━━ EXTRACTED TEXT ━━
University of the West of England, Bristol (UK): The University is committed to a range of actions that address climate change through its Sustainability Strategy for 2008 to 2012, including clear reductions of greenhouse gas emissions. The University developed a carbon management plan in partnership with the Carbon Trust that aims to progressively reduce dependency on fossil fuels and contribute to achieving the UK target of an 80% reduction in carbon dioxide emissions by 2050. From 2006 to 2007, the University reduced its carbon emissions by more than 23%. Some aspects of their strategy involve calculating the University's carbon commitment, reducing energy use in buildings, encouraging public transportation, and implementing an energy awareness campaign. The University is also a founding member of the West of England Carbon Challenge, an innovative project that is challenging all businesses, public and third sector bodies in the Bristol city-region to commit to making an annual cut in emissions for four years to reach a cumulative total of at least 10% by 2012.
━━━
From the passage about the University of the West of England's climate actions, list every aspect of the strategy named after "Some aspects of their strategy involve".
━━ SUPPLIED ENTRIES ━━
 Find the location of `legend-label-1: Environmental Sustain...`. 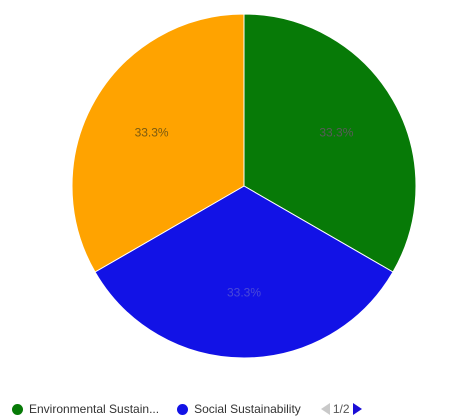

legend-label-1: Environmental Sustain... is located at coordinates (94, 409).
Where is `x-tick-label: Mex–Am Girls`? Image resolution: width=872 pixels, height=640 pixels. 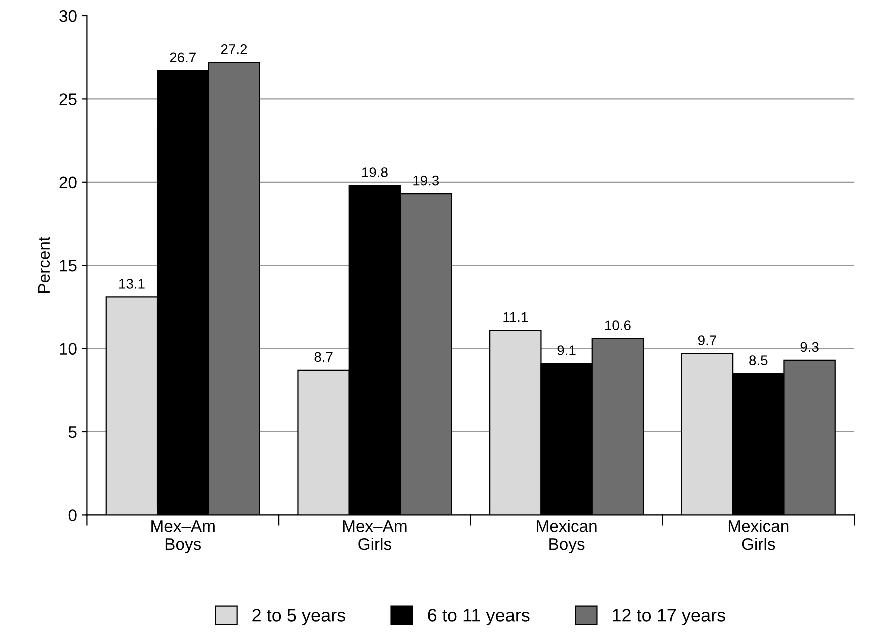 x-tick-label: Mex–Am Girls is located at coordinates (375, 535).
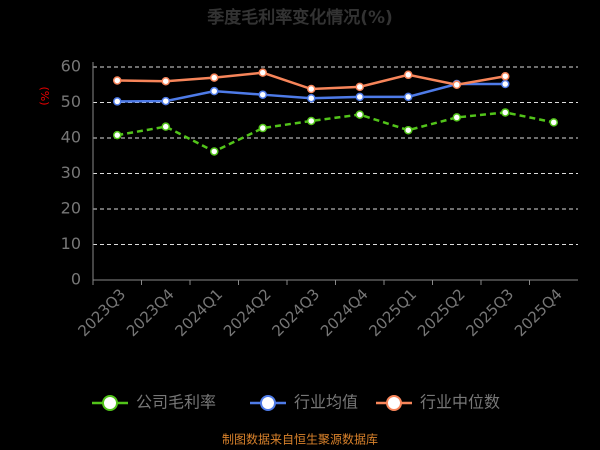 This screenshot has width=600, height=450. I want to click on chart-title: 季度毛利率变化情况(%), so click(300, 18).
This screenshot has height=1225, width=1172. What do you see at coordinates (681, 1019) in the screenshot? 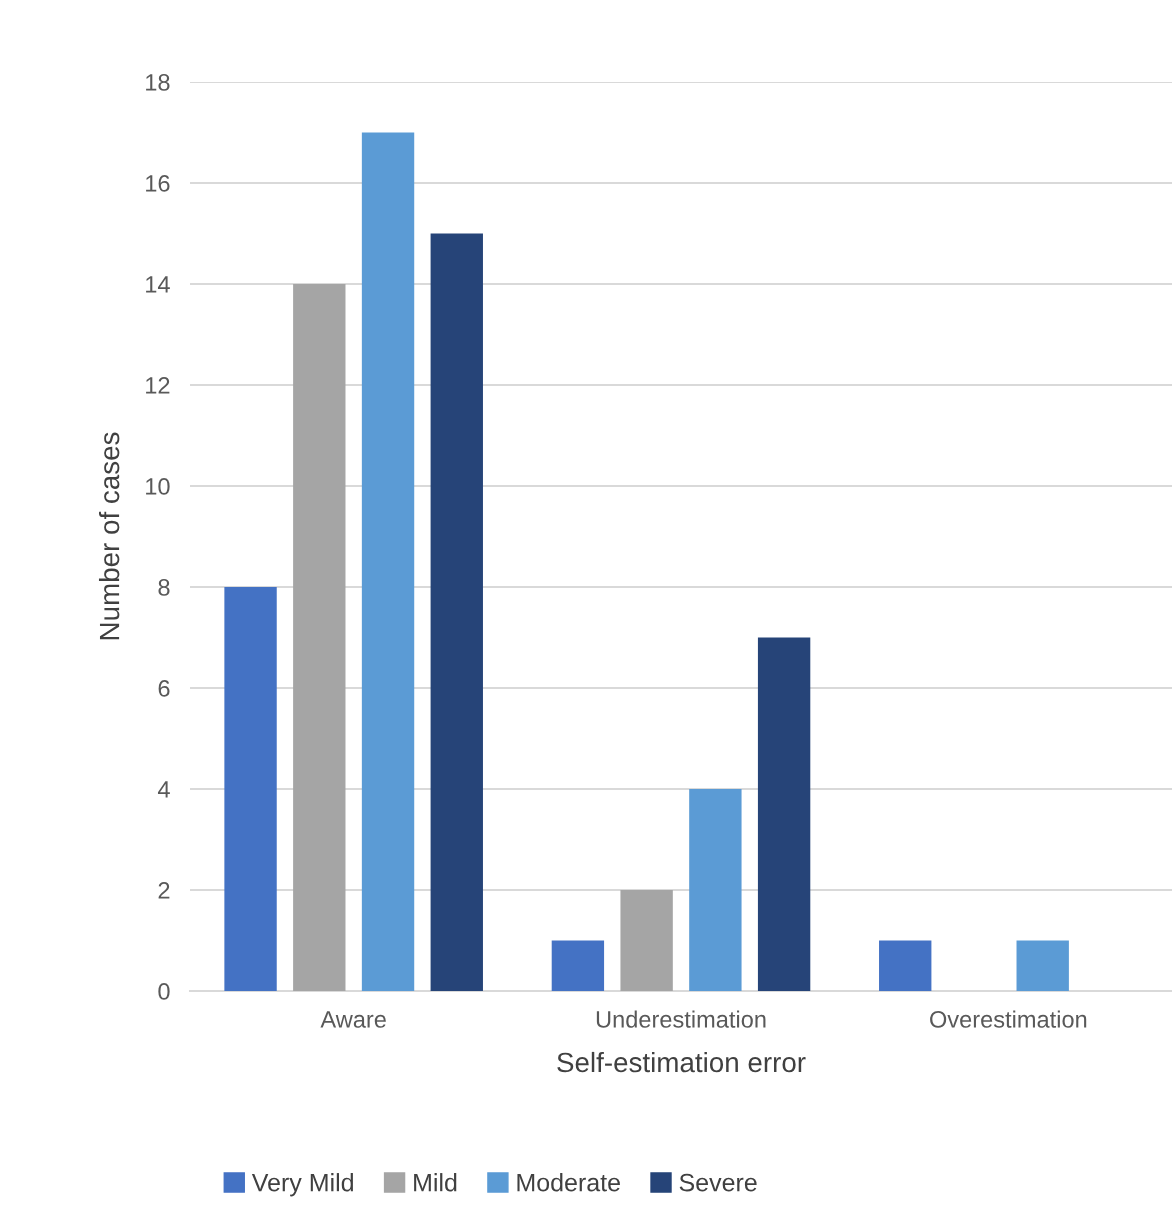
I see `x-tick-label: Underestimation` at bounding box center [681, 1019].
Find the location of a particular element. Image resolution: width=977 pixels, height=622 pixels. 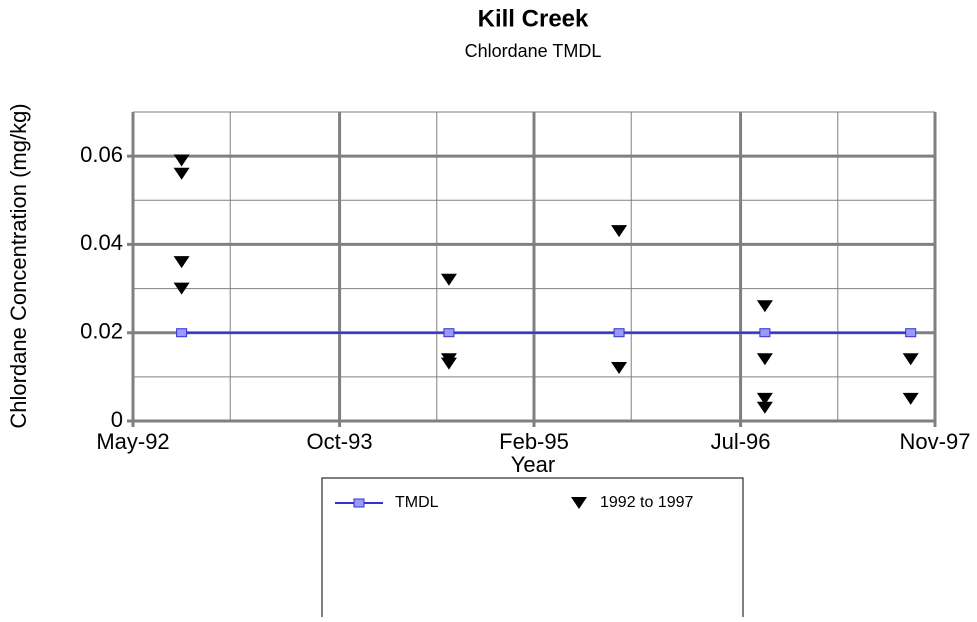

chart-title: Kill Creek is located at coordinates (534, 18).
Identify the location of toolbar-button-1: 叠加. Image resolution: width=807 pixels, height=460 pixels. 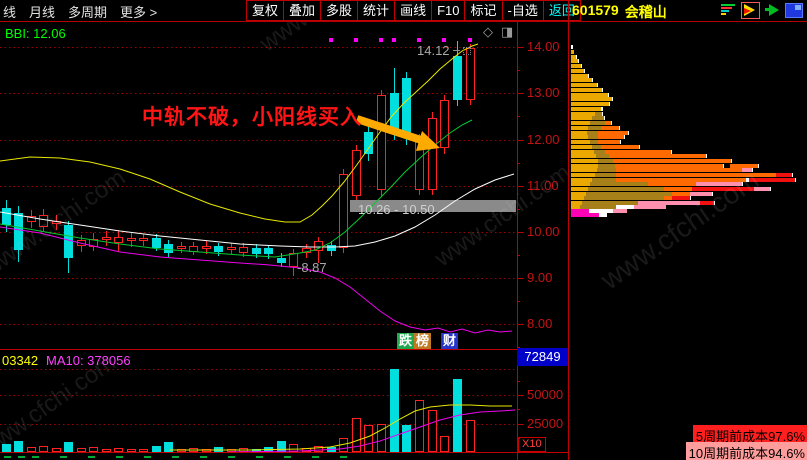
(302, 10).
━━━
THE ANSWER
- Calculating the University's carbon commitment
- Reducing energy use in buildings
- Encouraging public transportation
- Implementing an energy awareness campaign